» **Passage to read**
===

Once established that there is a person who can be reasonably affected, i.e., neighbour, there are three pointers, in sequential order, that needs to be checked for:
- The legal duty to exercise care towards that neighbour.
- Failure to exercise that care (breach of the duty).
- Damage arising out of that breach.
Once the third occurs, you have a case of negligence. Very simple (now, after a full thousand words, you say?).
The other pointers to remember are:
- The harm must be foreseeable – there should be proximity between the harm suffered and the neighbour.
- Generally, the standard of care is one that is exercised by a reasonable man. However, it varies with the circumstances such as the existing relation between the persons involved.
- Following from the above, there must be a scope to exercise that duty of care, failing which there is no liability on the defendant – if a person is not afforded a chance to be responsible, then he cannot be labelled irresponsible, right?
1 The first thing you will be told in Law school is not to rely on Wikipedia, or any e-resource which could quite literally be written by a bot; and we all follow it to the ‘t’.
BTW, this numbering is called footnoting; it usually comes at the bottom of the page/at the end of the article (in projects and other scholarly works) and you do it when you have to make a reference to the source from which you have taken a piece of text from in order to avoid plagiarisms charges (copying without acknowledgement), and also to add further comments.

===

» **Given material**
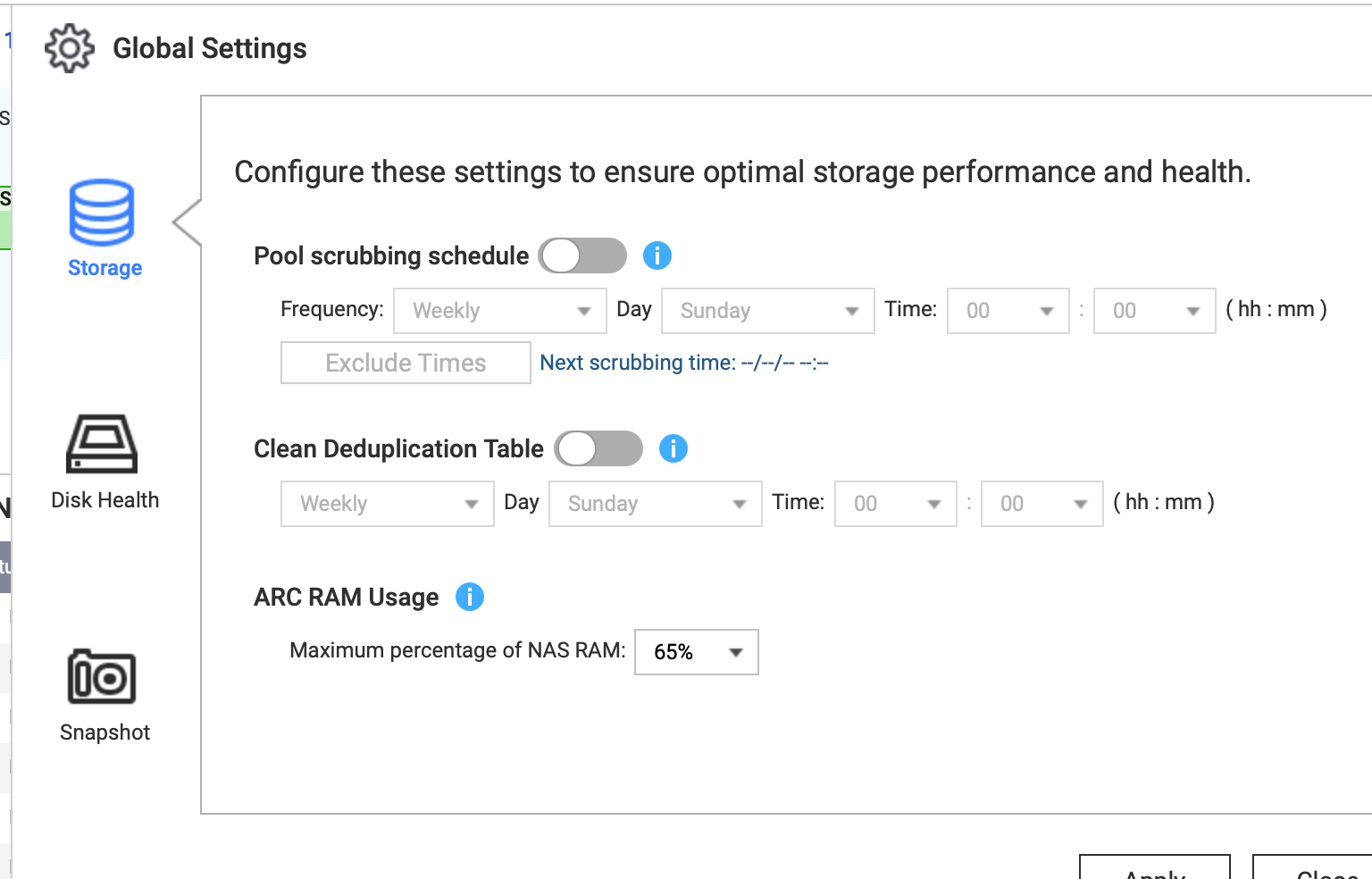This screenshot has width=1372, height=879.
Task: Enable the Pool scrubbing schedule toggle
Action: pos(582,255)
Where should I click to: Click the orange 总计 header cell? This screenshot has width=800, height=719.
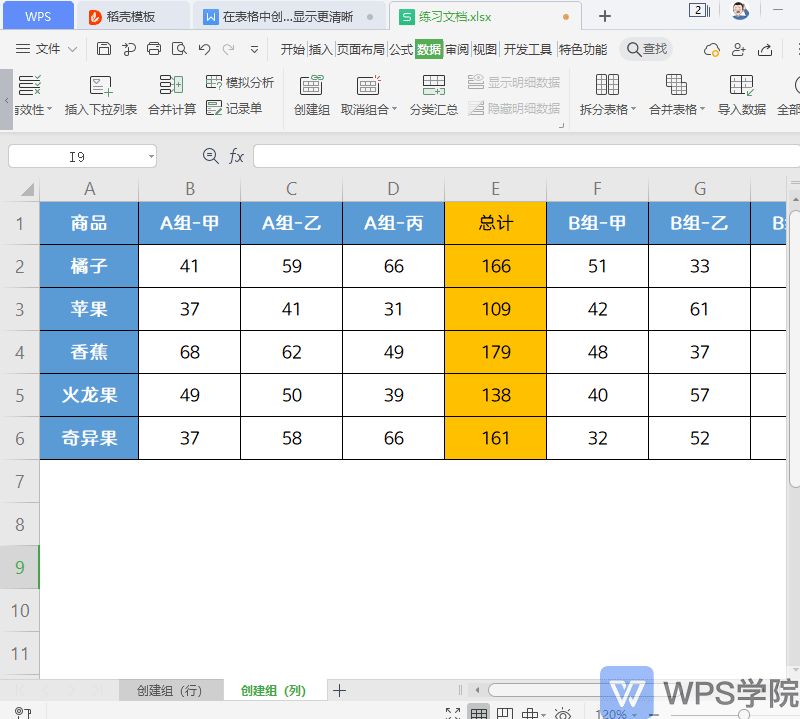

===

» **Written instruction**
Rewrite the passage on negligence starting at "Once the third" and ending at "labelled irresponsible, right?", renaming "reasonable man" as "reasonable person".

» **Solution to this task**
Once the third occurs, you have a case of negligence. Very simple (now, after a full thousand words, you say?).
The other pointers to remember are:
- The harm must be foreseeable – there should be proximity between the harm suffered and the neighbour.
- Generally, the standard of care is one that is exercised by a reasonable person. However, it varies with the circumstances such as the existing relation between the persons involved.
- Following from the above, there must be a scope to exercise that duty of care, failing which there is no liability on the defendant – if a person is not afforded a chance to be responsible, then he cannot be labelled irresponsible, right?